Cardigan Bay dolphins identified in Manx waters
Photographs taken by the Manx Wildlife Trust of bottlenose dolphins swimming in Douglas Bay have been matched with dolphins in Cardigan Bay in Wales.
MWT Marine Officer Eleanor Stone posted her images on the trust's Facebook page where they were picked up by Cardigan Bay's science officer Sarah Perry.
Ms Perry said she recognised one of the dolphins straight away and said the identification was "very exciting".
Currently three dolphins have been matched from the new photographs.
Data sharing is also carried out between the Manx Wildlife Trust and the Sea Watch Foundation and Whale and Dolphin Conservation Society.
The dolphins are matched by examining the dorsal fins, which all have naturally occurring marks from interaction between dolphins.
Ms Perry said: "I thought I recognised at least one of the dolphins, so I looked at our photo-identification catalogue.
After searching through the images she confirmed that at least one of the dolphins was known by CBMWC researchers as 056, a regular visitor to Cardigan Bay.
She said the dolphin had been photographed by researchers there regularly since 2005 and is usually photographed throughout the summer months.
Three dolphins have now been successfully matched and Ms Perry said she was confident a high percentage of the dolphins in Douglas Bay would be regular visitors to Wales.
"It's very exciting to have this new information and evidence of where some of these dolphins are during the winter months when they are not seen in Cardigan Bay and it shows how important it is to share information gathered about the wildlife found in our seas," Ms Perry said.
"We have so much more to learn about these amazing creatures."
The photographs were taken by members of the Manx Wildlife Trust during a research trip on Friday.
Manx Wildlife Trust marine officer Eleanor Stone, who took many of the photographs, said: "The first group we encountered was of about 15 animals, but they were soon joined by more as the intrigue of a boat got the better of them.
"Soon we had about 50 dolphins, taking turns to come up and inspect the boat and ride in the bow wave.
"There were several small calves in the group as well, which is always good to see.

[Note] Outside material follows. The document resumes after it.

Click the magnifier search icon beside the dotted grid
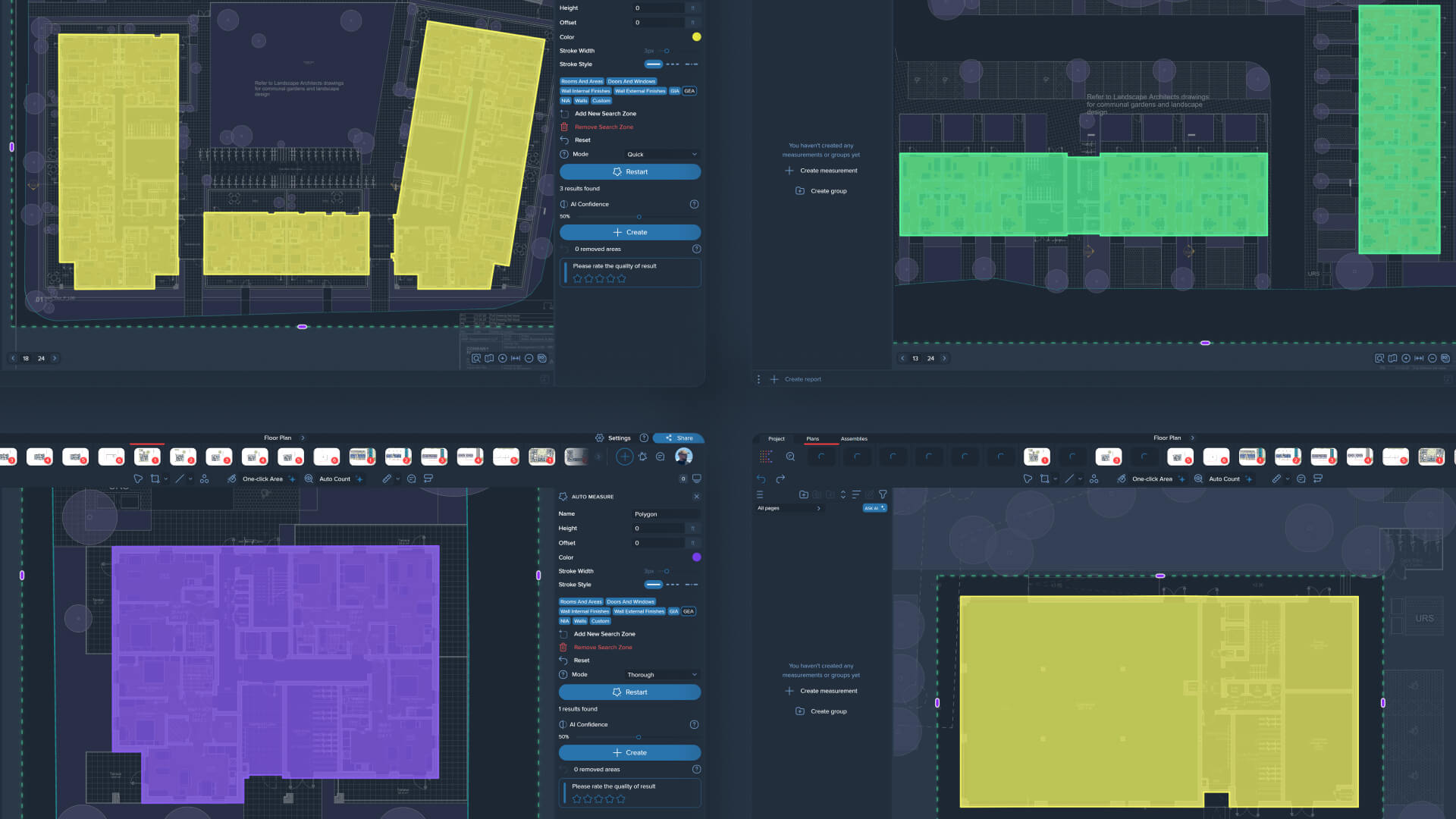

The encounter was just what we needed to get good identification picture, she added.
Experts said they hoped the photographs would prove the dolphins had been in Manx waters before and whether they were the same dolphins that spend the summer in Cardigan Bay, Wales.
The Manx Wildlife Trust will also be looking to see if there are any matches with dolphins from Ireland and Scotland. They said they hoped the photographs would give a better idea of how far the dolphins would travel and allow them to better protect them.